### WORK REQUIRED
The answer must be an exact copy of the records, with every picture left out.

BEGIN INFORMATION SHOWN

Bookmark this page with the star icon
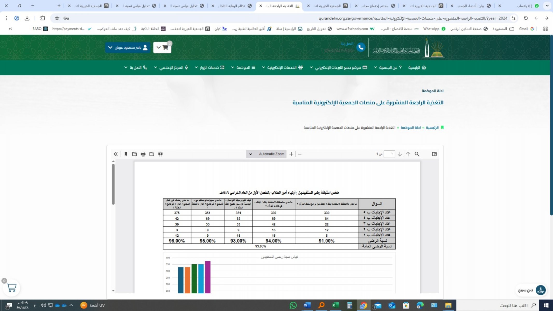This screenshot has width=553, height=311. click(x=57, y=18)
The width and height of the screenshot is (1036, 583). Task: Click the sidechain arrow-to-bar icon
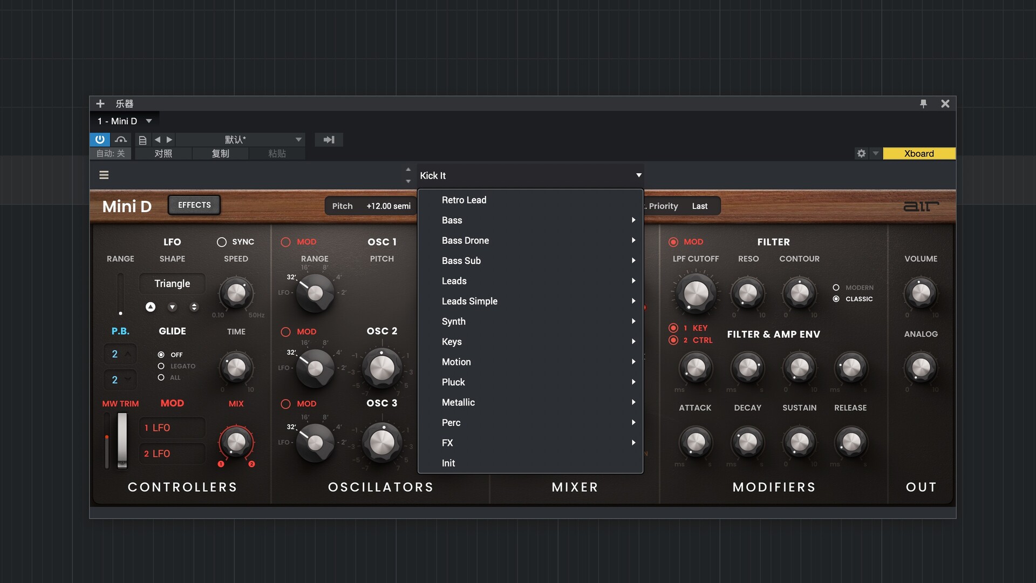click(x=329, y=140)
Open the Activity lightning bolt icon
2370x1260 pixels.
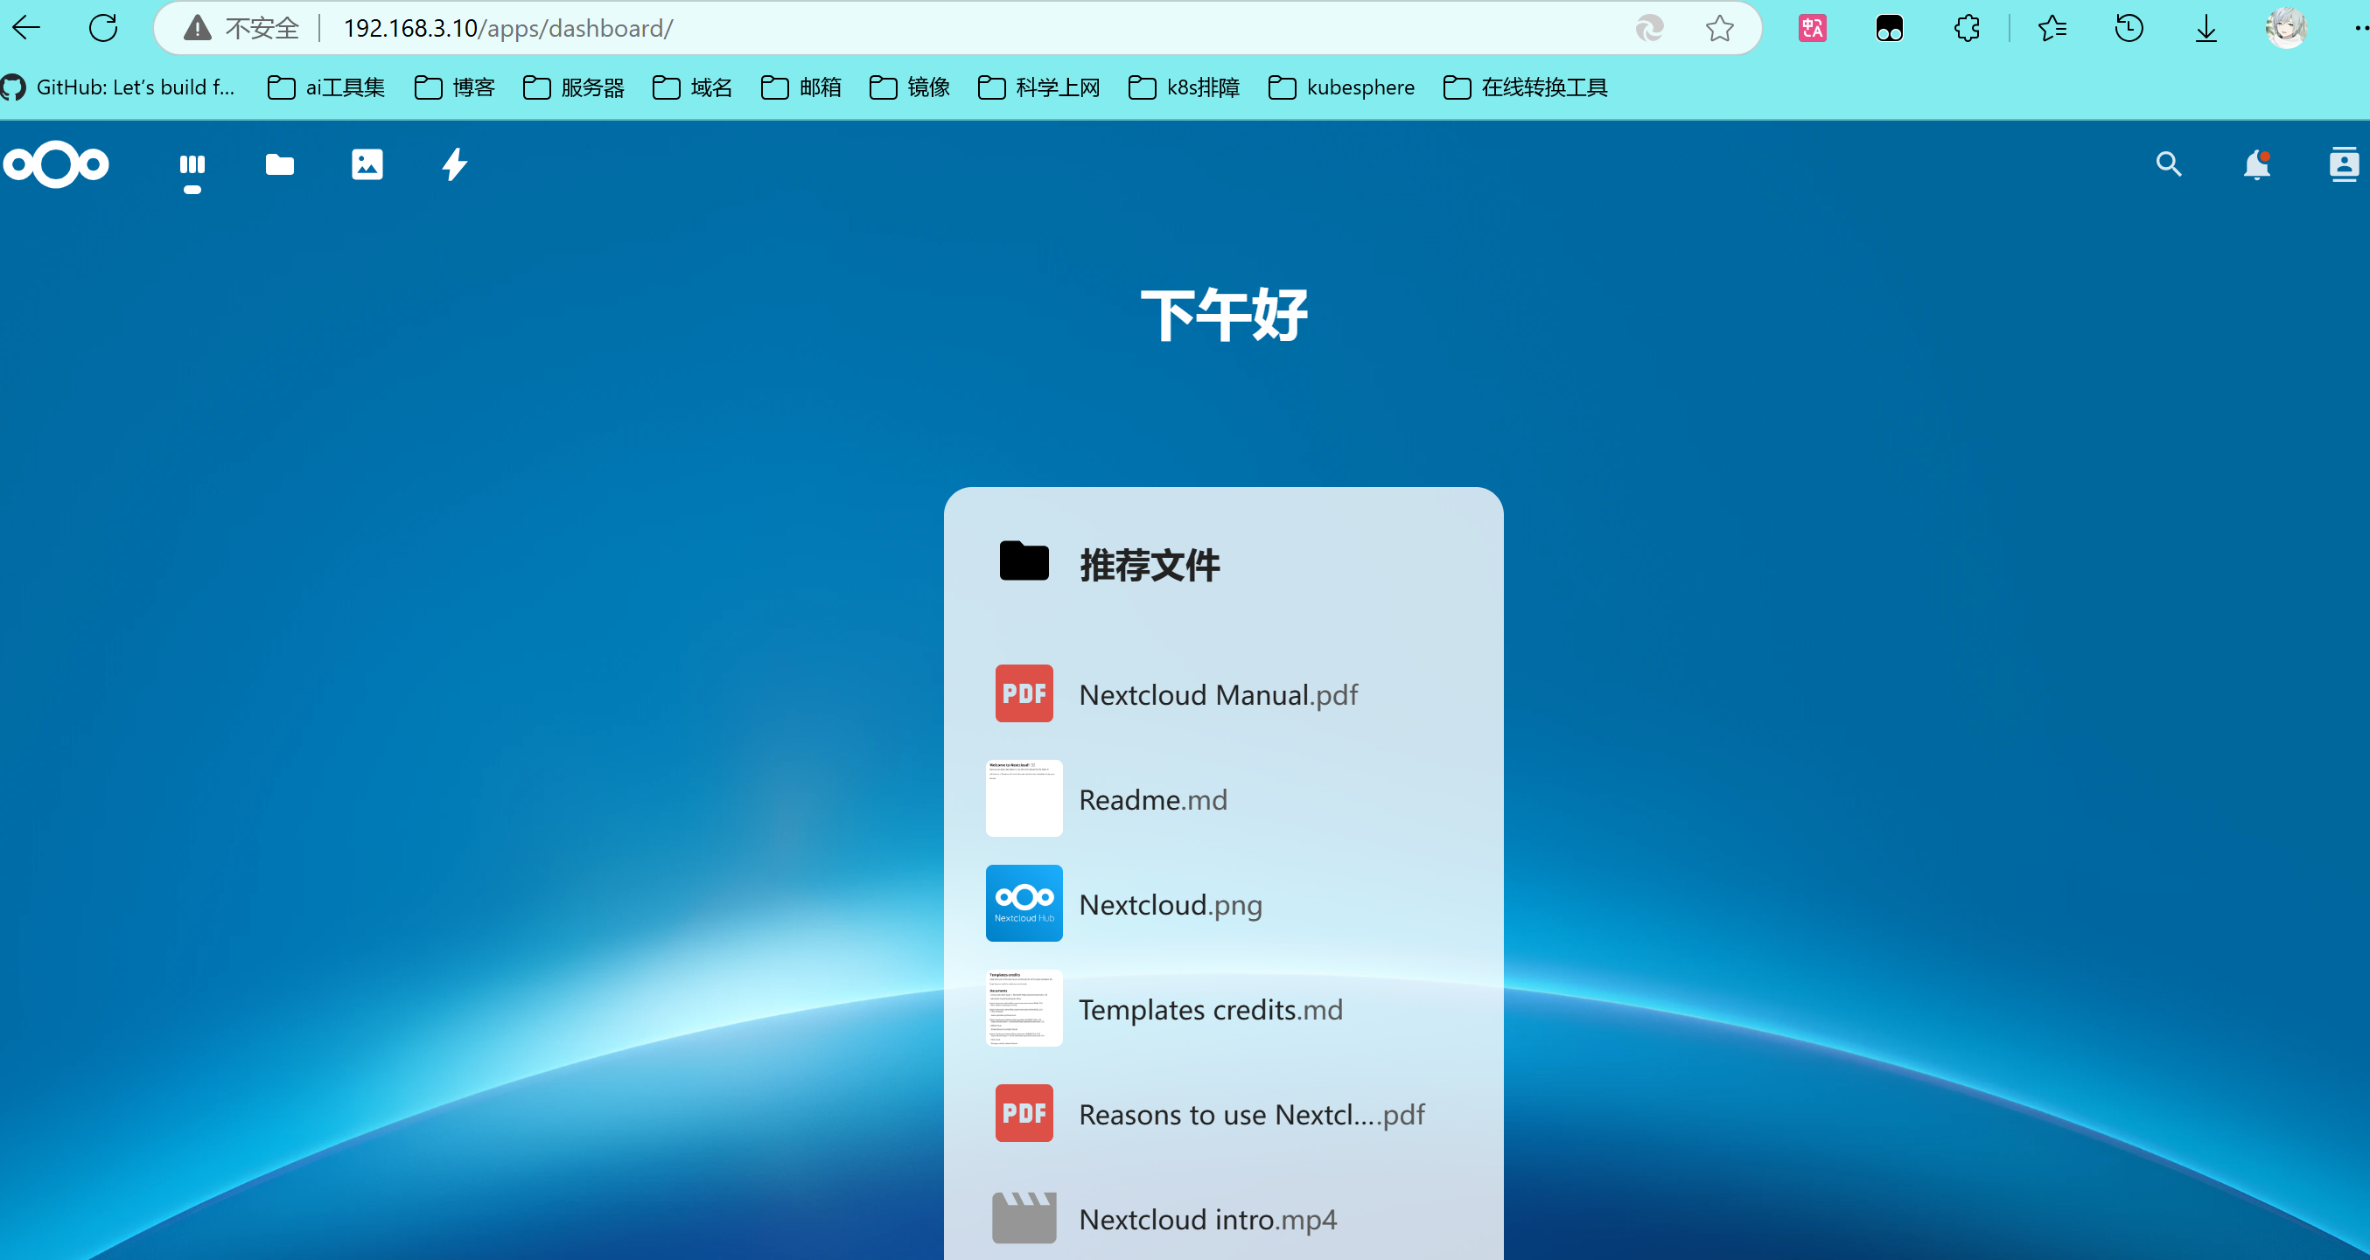(x=454, y=166)
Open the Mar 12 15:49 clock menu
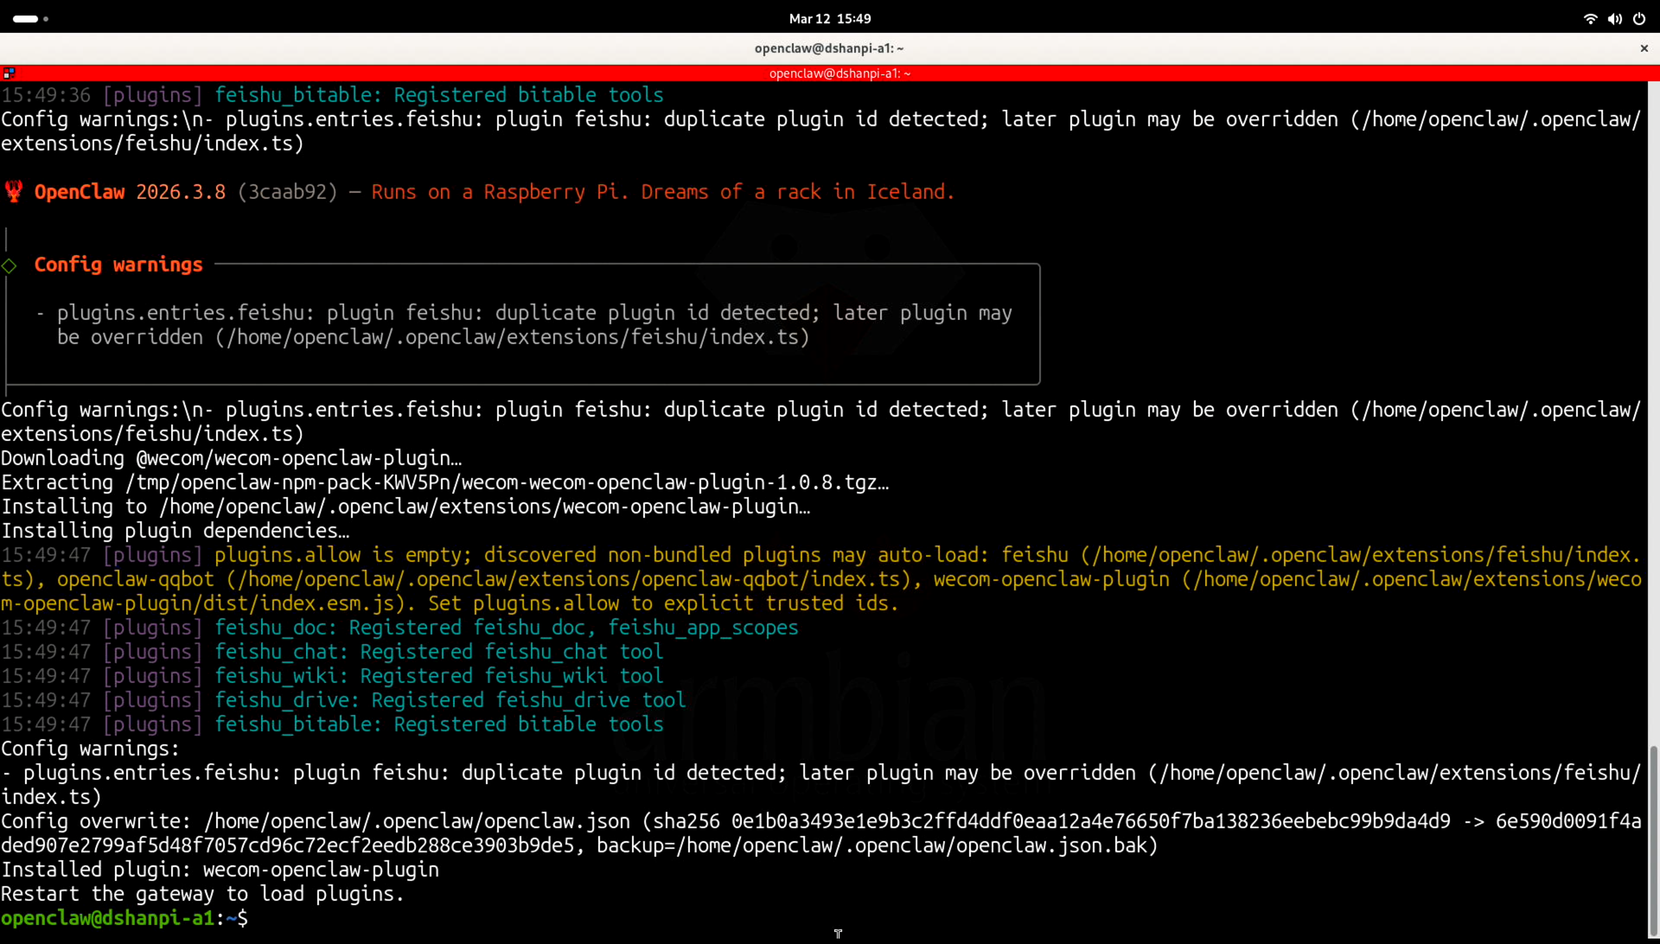 (x=829, y=19)
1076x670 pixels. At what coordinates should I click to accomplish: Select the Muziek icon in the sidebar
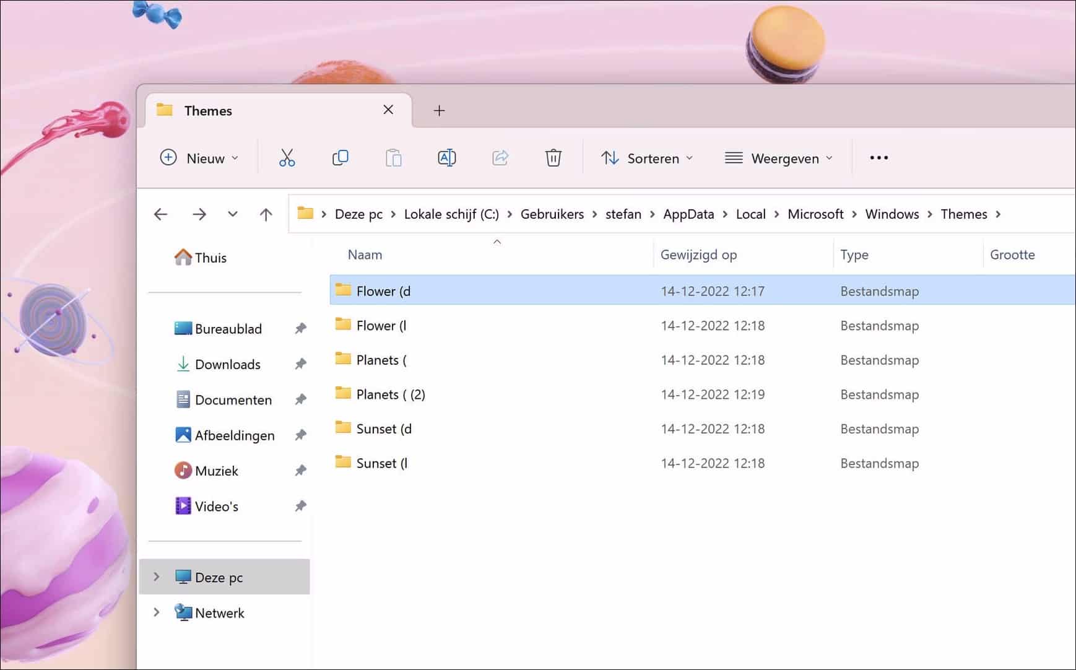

END INFORMATION SHOWN

### WRITTEN ANSWER
Bookmark this page with the star icon
This screenshot has width=553, height=311. click(x=57, y=18)
The width and height of the screenshot is (1036, 583). Task: Click the sidechain arrow-to-bar icon
click(x=329, y=140)
Open the Activity lightning bolt icon
2370x1260 pixels.
(x=454, y=166)
Open the Mar 12 15:49 clock menu
 (x=829, y=19)
1076x670 pixels. At what coordinates should I click to accomplish: Select the Muziek icon in the sidebar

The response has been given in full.